WF : Which are the emerging themes that you see gaining prominence in this bull market and what are the key drivers for these themes?

Sailesh : Various key areas in the economy are showing visible signs of a recovery. As mentioned above, urban consumption is recovering. June IIP number was the highest in the last 6 quarters reflecting a likely turnaround in the economic activity which can gather pace over a period of time. Recent Government proposals have brought areas like defence & railways in the limelight. The FDI cap was recently raised to 100% in Railways & 49% in defence. Substantial capital expenditure is expected in these sectors in the next few years i.e., ~INR 90kcrs in FY15E for armed forces; ~INR 65,000 crs in FY15 in railways. Some of the emerging or nascent themes (wrt India) with a high growth potential include defence, railways, internet, media, hospitality, travel & hospitality etc.

WF : How will the portfolio of your Capital Builder - Series B be structured in terms of number of stocks, market cap bias and theme bias?

Sailesh : The fund will invest in companies across market cap with bias towards midcaps. The portfolio will be a focused portfolio with approximately 25 to 30 stocks. The fund will look to invest in companies with high growth potential. While the fund doesn't have any theme bias, the focus would be on identifying companies with high growth potential and likely beneficiaries of the economic recovery - urban recovery & industrial revival, emerging themes like defence, railways, media, internet & e-commerce, travel & hospitality. The fund may also have some allocation companies with high capability available at reasonable valuations.

WF : What do you see as the key risks of investing now into closed ended equity funds?

Sailesh : In current market environment close ended funds may be may be blessing in disguise for investors especially given the view the market rally may unravel over the medium term. Close-Ended funds promote disciplined investing and investors will not get swayed by near term swings.

Equity markets are seeing a recovery after a prolonged period of sluggishness. Macro numbers are displaying the first stages of a revival & to capture the full cycle a longer period of investment is recommended. We believe that investing for a 3 year period in the current stage of economic revival is appropriate.

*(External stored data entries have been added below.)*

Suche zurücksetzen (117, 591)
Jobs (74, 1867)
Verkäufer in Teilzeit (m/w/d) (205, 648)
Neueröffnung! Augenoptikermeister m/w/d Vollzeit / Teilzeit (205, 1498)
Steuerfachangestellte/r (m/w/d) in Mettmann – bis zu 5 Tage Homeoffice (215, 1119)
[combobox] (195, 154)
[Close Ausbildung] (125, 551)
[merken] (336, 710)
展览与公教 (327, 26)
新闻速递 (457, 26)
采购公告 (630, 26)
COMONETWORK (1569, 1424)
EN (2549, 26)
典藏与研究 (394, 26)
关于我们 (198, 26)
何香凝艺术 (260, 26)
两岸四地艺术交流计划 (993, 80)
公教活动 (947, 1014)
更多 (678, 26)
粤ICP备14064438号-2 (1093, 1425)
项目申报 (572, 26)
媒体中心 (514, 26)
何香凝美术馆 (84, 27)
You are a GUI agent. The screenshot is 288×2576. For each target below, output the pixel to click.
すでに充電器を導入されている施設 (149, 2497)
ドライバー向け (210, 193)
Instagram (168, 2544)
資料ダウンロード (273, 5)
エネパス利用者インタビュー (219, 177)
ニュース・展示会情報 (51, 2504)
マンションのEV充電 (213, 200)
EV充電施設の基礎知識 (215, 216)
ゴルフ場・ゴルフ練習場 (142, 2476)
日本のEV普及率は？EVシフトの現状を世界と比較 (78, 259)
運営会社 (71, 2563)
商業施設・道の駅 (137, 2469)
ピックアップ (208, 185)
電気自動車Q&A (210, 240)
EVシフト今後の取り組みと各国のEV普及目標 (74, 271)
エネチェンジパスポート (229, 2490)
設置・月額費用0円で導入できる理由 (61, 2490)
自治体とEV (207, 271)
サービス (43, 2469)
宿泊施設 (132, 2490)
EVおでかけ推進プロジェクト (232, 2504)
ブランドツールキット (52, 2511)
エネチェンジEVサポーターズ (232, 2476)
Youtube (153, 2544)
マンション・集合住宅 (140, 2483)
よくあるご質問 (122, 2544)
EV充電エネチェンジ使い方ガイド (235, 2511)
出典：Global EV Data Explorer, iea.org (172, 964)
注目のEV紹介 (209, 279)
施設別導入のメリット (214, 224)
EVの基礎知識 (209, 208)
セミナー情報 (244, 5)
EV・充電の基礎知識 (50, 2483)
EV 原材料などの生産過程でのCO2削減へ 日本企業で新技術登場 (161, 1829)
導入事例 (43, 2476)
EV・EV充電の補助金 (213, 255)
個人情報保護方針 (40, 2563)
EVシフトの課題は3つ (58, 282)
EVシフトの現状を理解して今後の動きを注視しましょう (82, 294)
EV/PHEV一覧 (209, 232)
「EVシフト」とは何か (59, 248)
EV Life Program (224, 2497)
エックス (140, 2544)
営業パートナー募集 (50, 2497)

Also, the fund being a 3-year close-ended product doesn't necessarily mean the portfolio will be static for 3 years. The fund manager will continuously monitor the portfolio & book profits as & when desirable based on market conditions. The fund will try to address the liquidity concern by endeavoring to book profits in sectors which have peaked & move to other areas of the market offering relatively better investment opportunity. The profits booked may also be paid out as dividends subject to availability of distributable surplus.

WF : You had launched some close-ended equity funds in the past few months. How are the previous close-ended equity funds performing?

Sailesh : In the last 9 months, we have launched 3 close-ended equity funds. All the funds are comfortably beating their benchmarks by 5 to 10% since inception. Our consistent investment approach across all the close-ended equity funds has been to identify & invest in good quality companies with a operating history available at reasonable valuations worked for us. These companies with sustainable business model, operating leverage are likely to benefit from PE improvement & EPS growth over a period of time.